» **Exercise description**: Your task is to copy every line of the entries that contains "checkbox".

(Saved data entries)
···
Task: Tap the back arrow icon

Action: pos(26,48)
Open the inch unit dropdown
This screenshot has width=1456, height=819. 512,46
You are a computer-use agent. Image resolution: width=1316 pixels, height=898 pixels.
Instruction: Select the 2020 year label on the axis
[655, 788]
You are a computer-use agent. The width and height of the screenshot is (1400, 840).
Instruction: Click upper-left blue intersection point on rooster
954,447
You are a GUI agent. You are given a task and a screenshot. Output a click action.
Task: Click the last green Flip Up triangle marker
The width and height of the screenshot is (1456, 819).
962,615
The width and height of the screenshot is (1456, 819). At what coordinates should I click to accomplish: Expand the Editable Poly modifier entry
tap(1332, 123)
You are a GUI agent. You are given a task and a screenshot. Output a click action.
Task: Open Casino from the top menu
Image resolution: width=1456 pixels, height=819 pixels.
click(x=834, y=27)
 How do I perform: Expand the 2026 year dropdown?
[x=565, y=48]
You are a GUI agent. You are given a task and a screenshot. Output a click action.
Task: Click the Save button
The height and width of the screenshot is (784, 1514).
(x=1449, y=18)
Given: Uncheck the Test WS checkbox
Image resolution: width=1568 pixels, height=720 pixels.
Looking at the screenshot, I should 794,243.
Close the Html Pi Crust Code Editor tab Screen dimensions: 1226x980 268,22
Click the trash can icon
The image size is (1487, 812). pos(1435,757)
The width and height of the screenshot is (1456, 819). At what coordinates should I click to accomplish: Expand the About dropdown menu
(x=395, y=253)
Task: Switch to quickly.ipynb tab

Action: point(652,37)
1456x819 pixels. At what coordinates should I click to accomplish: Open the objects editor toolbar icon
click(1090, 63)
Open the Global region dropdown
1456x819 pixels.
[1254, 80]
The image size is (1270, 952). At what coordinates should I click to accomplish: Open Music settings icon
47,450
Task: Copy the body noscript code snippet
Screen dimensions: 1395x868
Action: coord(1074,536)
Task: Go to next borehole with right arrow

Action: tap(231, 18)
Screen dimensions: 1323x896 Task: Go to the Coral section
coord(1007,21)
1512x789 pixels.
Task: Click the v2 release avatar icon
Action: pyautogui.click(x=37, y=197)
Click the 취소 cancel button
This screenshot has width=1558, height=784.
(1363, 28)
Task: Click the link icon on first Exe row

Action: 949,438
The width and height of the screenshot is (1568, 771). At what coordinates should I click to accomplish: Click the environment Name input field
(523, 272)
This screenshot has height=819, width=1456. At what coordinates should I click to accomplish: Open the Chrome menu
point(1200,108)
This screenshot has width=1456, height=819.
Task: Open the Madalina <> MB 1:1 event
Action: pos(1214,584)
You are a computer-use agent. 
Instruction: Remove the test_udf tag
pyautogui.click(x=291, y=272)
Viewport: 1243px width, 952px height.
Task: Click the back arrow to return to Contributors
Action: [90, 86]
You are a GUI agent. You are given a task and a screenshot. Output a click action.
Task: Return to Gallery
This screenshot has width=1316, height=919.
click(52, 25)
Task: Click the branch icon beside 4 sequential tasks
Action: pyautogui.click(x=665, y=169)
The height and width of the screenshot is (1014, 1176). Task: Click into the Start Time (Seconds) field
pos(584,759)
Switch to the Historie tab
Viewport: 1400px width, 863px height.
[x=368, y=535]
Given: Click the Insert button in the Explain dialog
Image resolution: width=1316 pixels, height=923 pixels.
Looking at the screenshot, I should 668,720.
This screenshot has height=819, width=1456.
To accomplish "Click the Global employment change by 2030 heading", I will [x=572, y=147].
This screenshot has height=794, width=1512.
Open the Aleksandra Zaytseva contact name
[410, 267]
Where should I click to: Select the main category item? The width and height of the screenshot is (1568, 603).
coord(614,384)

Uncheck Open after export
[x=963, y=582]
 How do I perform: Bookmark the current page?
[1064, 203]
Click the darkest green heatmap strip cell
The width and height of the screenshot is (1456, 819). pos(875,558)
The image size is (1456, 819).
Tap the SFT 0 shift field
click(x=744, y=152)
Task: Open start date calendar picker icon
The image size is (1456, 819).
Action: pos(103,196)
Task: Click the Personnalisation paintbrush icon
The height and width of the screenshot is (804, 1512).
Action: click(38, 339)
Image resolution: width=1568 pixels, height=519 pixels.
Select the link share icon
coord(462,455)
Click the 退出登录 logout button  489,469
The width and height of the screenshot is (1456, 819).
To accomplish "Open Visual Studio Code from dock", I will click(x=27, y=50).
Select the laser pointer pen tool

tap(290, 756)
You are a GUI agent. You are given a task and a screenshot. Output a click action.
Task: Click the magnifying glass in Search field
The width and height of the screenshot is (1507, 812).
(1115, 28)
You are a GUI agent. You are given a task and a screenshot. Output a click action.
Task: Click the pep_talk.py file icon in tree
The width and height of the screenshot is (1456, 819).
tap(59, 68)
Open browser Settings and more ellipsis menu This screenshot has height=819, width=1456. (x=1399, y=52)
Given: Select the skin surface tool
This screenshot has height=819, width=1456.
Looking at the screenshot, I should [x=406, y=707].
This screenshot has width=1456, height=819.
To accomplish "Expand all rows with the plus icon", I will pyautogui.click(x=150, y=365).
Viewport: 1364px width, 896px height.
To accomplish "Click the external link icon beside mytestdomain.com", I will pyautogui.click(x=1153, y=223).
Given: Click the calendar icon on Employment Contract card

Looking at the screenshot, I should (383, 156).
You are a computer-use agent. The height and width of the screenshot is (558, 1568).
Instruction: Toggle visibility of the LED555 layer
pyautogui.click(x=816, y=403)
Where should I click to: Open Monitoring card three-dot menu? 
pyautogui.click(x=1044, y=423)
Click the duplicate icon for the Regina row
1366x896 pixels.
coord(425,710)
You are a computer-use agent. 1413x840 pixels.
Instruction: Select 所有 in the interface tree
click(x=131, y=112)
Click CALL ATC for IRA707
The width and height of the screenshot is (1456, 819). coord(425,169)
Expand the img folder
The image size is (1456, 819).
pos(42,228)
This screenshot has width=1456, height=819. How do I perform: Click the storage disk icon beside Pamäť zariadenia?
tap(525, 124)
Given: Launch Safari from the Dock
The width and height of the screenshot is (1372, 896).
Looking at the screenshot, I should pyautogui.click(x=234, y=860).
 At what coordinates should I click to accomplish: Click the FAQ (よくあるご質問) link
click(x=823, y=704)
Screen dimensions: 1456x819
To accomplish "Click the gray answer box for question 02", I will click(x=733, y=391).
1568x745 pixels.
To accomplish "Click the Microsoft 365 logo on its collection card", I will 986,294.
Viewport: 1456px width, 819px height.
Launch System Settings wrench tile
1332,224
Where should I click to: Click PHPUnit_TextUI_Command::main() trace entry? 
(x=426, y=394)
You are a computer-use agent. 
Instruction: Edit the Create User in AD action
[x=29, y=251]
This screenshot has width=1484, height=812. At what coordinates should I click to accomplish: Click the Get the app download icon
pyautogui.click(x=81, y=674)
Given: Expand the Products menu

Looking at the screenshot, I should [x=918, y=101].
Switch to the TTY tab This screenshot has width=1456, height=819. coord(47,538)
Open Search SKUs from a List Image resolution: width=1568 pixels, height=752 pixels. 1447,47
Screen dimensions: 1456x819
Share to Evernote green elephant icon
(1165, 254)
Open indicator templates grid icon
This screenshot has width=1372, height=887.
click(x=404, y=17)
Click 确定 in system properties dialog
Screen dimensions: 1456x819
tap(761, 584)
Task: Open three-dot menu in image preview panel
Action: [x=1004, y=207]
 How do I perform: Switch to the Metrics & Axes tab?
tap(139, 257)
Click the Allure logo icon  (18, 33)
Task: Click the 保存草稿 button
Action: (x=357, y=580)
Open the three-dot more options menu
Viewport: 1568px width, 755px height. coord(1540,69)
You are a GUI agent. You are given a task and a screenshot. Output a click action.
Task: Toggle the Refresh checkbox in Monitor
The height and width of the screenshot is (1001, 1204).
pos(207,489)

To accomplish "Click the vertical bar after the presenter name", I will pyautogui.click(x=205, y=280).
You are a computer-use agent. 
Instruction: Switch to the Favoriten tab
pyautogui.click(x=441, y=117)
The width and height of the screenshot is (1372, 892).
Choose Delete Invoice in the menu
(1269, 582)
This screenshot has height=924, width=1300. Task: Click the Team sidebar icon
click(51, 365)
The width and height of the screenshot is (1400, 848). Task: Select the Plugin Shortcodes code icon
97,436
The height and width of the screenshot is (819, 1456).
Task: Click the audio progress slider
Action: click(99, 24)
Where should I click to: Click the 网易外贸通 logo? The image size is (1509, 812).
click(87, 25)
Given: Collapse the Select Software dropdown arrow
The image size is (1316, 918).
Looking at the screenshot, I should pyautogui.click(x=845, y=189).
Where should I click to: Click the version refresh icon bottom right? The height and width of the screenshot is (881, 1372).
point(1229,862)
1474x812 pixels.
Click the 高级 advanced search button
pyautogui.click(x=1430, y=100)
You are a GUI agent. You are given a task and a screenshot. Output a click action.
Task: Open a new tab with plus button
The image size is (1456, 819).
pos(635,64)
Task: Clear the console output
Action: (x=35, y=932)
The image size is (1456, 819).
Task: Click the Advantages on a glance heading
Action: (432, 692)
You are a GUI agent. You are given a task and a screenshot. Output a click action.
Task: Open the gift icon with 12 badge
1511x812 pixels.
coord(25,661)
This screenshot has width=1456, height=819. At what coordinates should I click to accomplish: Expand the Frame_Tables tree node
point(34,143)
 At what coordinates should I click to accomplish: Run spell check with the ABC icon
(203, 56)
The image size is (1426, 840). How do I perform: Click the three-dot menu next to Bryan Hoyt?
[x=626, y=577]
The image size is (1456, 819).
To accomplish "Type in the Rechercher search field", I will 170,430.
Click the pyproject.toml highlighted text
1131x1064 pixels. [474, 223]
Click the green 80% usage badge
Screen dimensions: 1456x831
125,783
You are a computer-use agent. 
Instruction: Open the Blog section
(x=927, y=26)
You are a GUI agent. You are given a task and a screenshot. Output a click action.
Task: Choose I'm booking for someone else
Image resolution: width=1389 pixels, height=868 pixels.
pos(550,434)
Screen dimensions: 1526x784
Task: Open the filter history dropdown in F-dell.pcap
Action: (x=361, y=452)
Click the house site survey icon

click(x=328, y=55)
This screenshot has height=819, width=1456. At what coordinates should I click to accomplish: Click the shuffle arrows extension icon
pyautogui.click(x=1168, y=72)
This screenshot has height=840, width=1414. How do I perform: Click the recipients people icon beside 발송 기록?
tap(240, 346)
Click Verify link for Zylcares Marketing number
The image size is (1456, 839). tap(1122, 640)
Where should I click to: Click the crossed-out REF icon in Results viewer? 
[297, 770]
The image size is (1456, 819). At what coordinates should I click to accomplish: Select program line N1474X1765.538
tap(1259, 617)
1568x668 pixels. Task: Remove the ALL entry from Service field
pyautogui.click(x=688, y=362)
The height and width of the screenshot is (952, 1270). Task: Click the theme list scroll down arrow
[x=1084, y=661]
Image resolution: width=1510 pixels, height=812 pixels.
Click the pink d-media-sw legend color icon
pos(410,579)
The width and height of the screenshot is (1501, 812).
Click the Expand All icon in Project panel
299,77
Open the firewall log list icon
···
» **Solution to this task**:
Given: Uncheck the Test WS checkbox
Task: Toggle the Refresh checkbox in Monitor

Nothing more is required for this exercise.